>>

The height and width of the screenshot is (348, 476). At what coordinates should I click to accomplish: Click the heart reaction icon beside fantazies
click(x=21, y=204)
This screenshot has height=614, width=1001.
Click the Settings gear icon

<<
>>

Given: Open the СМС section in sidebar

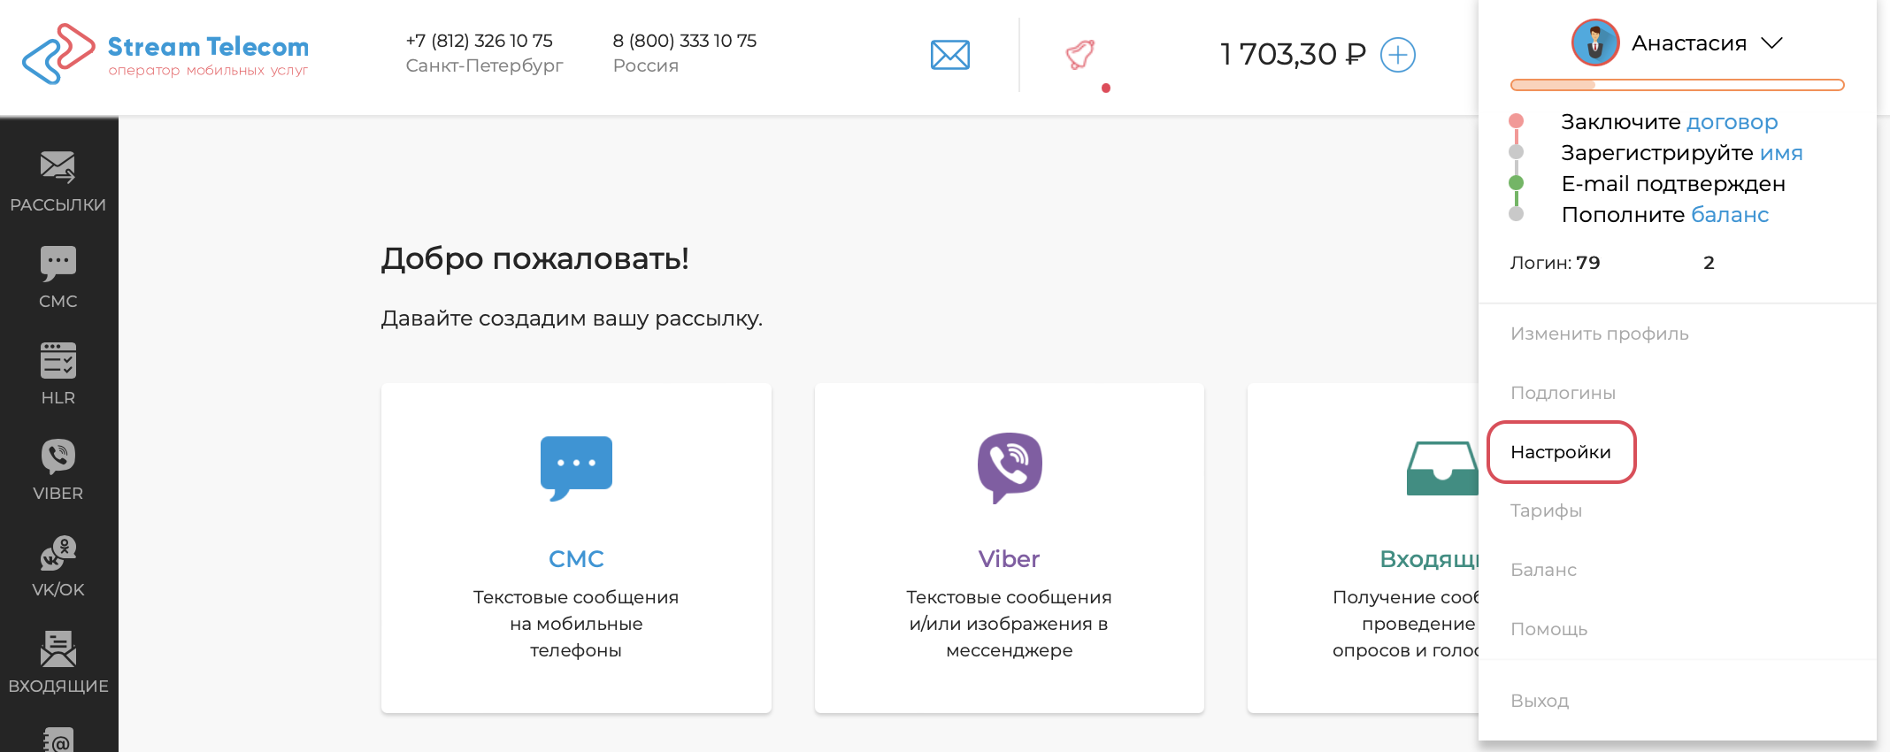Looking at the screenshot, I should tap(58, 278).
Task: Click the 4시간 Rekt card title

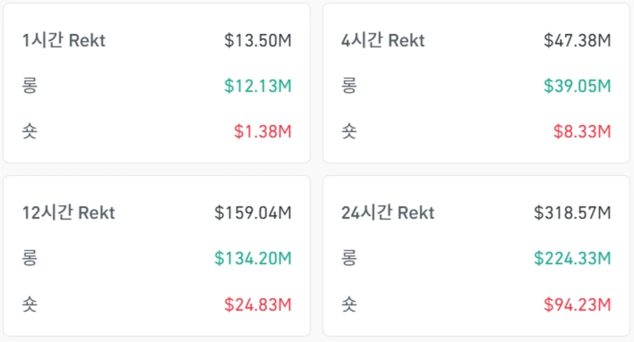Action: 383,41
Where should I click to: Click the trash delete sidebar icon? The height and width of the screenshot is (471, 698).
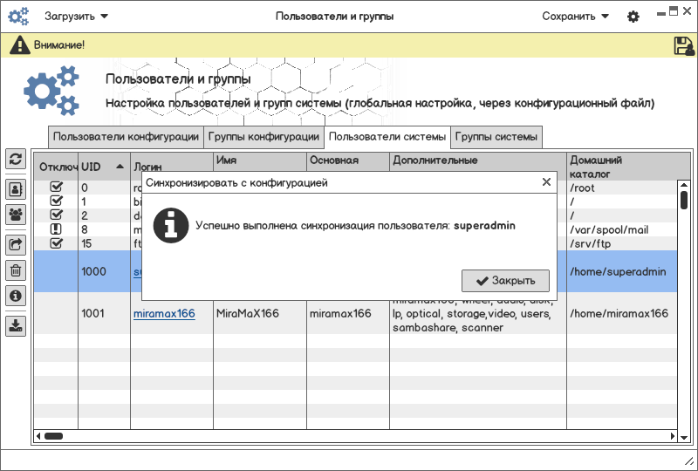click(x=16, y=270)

<<

- EXERCISE AIM -
Your task is to restate, word for word, only those lines above that fall between the line holding "The height and width of the screenshot is (348, 476)." and the line holding "Click the Settings gear icon", inclusive.

- OUTPUT BELOW -
The height and width of the screenshot is (348, 476). At what coordinates should I click to accomplish: Click the heart reaction icon beside fantazies
click(x=21, y=204)
This screenshot has height=614, width=1001.
Click the Settings gear icon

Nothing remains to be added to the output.